A breakdown of the individual energy shares making up the total consumption indicates that liquid fuels have the highest share at 44-46%, followed by natural gas, which has increased to around 27% in recent years. The average share of hydropower is 10-16%, depending on hydrological conditions, while the share for fire wood and biomass fuels was just over 3% in the recent  years.
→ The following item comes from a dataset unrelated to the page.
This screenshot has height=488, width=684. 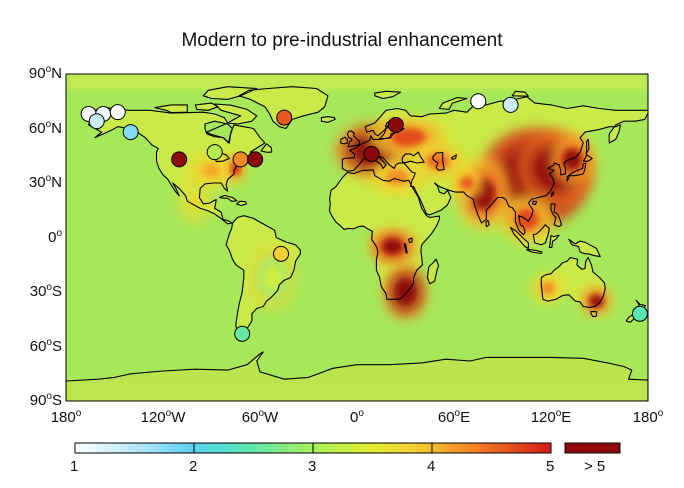 I want to click on aral-coast, so click(x=454, y=157).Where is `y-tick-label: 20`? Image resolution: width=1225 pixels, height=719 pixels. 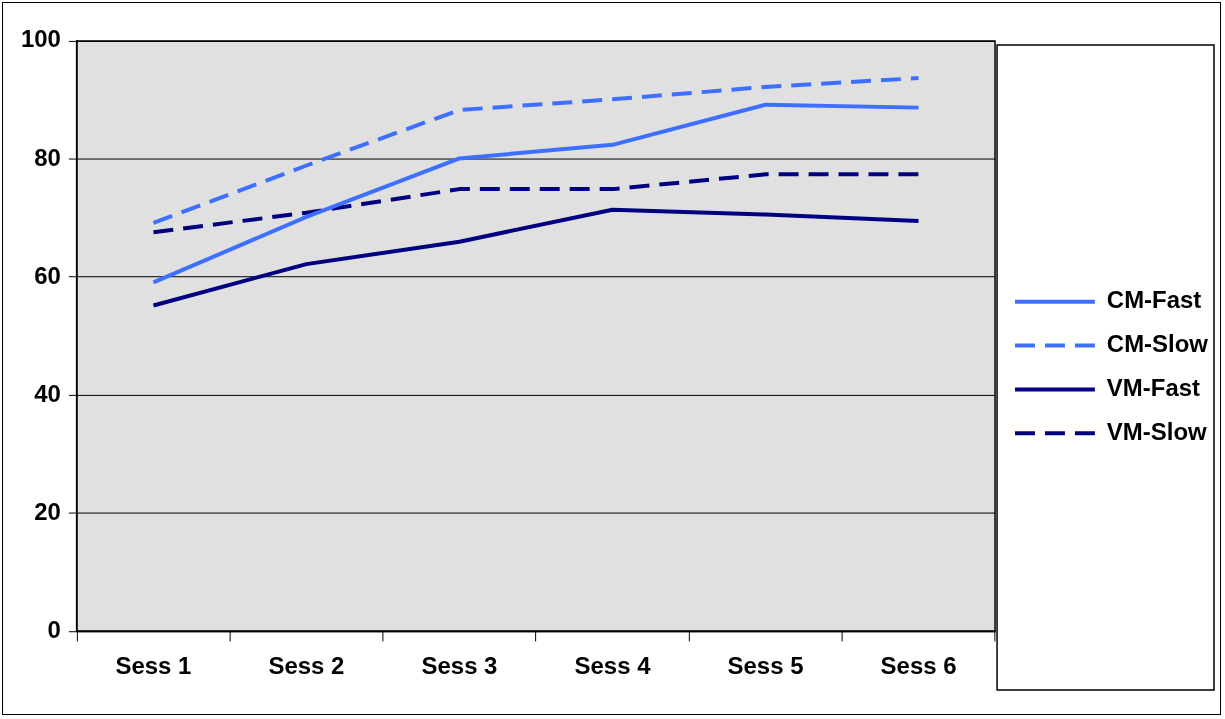
y-tick-label: 20 is located at coordinates (48, 511). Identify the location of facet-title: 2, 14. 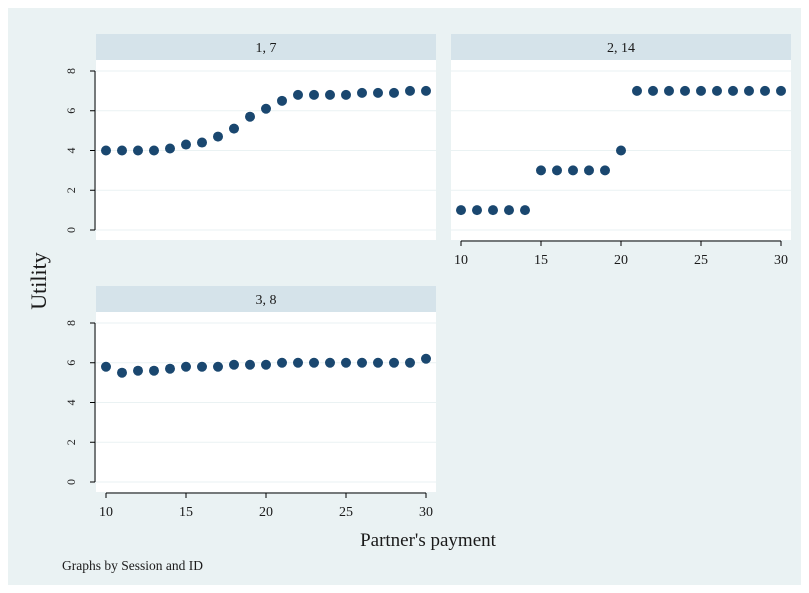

The share of other renewable energy sources (RES) in 2008 is very low, representing only 0.2%, but a continuous increase in installed capacities for heat and power production from the so called "new renewable energy sources" (solar, wind, geothermal, biogas and landfill gas, biodiesel, etc) has been noticed in the last five years.  The share for coal is around 8%. Imported electricity represents 4-6% of the total energy consumed and 35% of the total electricity consumption [3].

Growth trends in national GDP, total energy consumption and electricity consumption have resulted in a welcome reduction of energy intensities. During the period 2000-2008, energy intensity fell by an average annual rate of 2.6%, with an average annual rate of decrease by 4% from 2005 to 2008 [3].